Contact infrared sensors are often used to automatically record a patient’s pulse. They work by detecting the changes in reflection of infrared light caused by blood flow. By contrast, the new device, called Jetson, uses a technique known as laser vibrometry to detect the surface movement caused by the heartbeat. This works though typical clothing like a shirt and a jacket (though not thicker clothing such as a winter coat).
The most common way of carrying out remote biometric identification is by face recognition. But this needs good, frontal view of the face, which can be hard to obtain, especially from a drone. Face recognition may also be confused by beards, sunglasses, or headscarves.
Cardiac signatures are already used for security identification. The Canadian company Nymi has developed a wrist-worn pulse sensor as an alternative to fingerprint identification. The technology has been trialed by the Halifax building society in the UK.
Jetson extends this approach by adapting an off-the shelf device that is usually used to check vibration from a distance in structures such as wind turbines. For Jetson, a special gimbal was added so that an invisible, quarter-size laser spot could be kept on a target. It takes about 30 seconds to get a good return, so at present the device is only effective where the subject is sitting or standing.
In the longer run, this technology could find many more uses, its developers believe. For example, a doctor could scan for arrythmias and other conditions remotely, or hospitals could monitor the condition of patients without having to wire them up to machines.”

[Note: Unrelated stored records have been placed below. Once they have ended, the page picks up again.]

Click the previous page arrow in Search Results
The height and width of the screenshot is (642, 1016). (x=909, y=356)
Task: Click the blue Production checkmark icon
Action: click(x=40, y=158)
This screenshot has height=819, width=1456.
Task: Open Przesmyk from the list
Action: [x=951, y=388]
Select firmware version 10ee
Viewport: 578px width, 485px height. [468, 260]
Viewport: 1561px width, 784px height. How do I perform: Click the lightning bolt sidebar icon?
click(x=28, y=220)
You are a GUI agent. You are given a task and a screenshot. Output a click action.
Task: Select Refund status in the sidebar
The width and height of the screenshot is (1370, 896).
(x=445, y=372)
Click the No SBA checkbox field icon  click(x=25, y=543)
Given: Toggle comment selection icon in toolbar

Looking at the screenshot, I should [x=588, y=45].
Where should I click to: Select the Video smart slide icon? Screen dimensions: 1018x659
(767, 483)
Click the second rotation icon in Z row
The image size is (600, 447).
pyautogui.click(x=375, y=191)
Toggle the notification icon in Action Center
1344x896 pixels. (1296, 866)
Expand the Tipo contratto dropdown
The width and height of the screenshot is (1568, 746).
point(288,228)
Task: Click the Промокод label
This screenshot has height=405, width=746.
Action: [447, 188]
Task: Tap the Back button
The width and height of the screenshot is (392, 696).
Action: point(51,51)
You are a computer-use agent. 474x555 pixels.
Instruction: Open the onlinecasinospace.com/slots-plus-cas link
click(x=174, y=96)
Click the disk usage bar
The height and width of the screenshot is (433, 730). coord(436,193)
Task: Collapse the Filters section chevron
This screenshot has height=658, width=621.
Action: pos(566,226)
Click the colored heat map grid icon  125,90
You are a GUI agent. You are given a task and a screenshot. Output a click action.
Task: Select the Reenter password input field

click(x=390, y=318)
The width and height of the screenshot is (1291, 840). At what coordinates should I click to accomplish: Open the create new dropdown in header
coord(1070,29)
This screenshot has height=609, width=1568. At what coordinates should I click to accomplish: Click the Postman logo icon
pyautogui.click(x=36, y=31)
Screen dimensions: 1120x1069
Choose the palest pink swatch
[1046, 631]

  1. Short read: Hybrids are 14 times better than battery electric vehicles at reducing real-world carbon dioxide missions

Author: NA
Source: Emissions Analytics (

Electrification of automobiles today is most constrained by battery production capacity. Given present technology available, a pure Battery Electric Vehicle (BEV) requires significantly large sized batteries which puts a strain on the battery supply chain globally and restricts a more democratic and mass spread of electrification of automobiles through the hybrid route. This newsletter presents data evidence to show that at least until the point that battery supply chains globally become more efficient, the world is better off adopting hybrids than pure BEVs, where more number of people can adopt electrification even if in part and thereby contribute to reduction in emissions. The analysis doesn’t factor in the fact that CO2 emissions in upstream electricity is higher than that in gasoline production. So considering that, the case for hybrids over pure EVs in the short term becomes even stronger.
“Battery production capacity for motor vehicles is currently scarce, expensive and suffering supply lags and challenges. This may change over time, but for some period securing an economic supply of battery production capacity will be pivotal to the successful commercialisation of electrified vehicles, and to the relative fortunes of individual auto makers. At the same time, electrification is a proven route to tailpipe carbon dioxide (CO2) reduction, or elimination. Therefore, the efficient deployment of available battery capacity between competing applications is critical to maximising fleet CO2 reduction.
….The problem with the pure electric vehicle approach is that the transition will be slow, BEVs need disproportionately large batteries to give acceptable consumer utility, just as battery capacity is currently a scarce resource. As cumulative CO2 emissions are important for climate change – due to the long life of the gas in the atmosphere – a smaller reduction per vehicle now, but across many more hybrid vehicles, would eliminate a far greater volume of CO2 than applying the scarce battery resource to a smaller number of BEVs. This approach also helps mitigate naturally slow fleet turnover, with the average age of cars on the road being over twelve years.”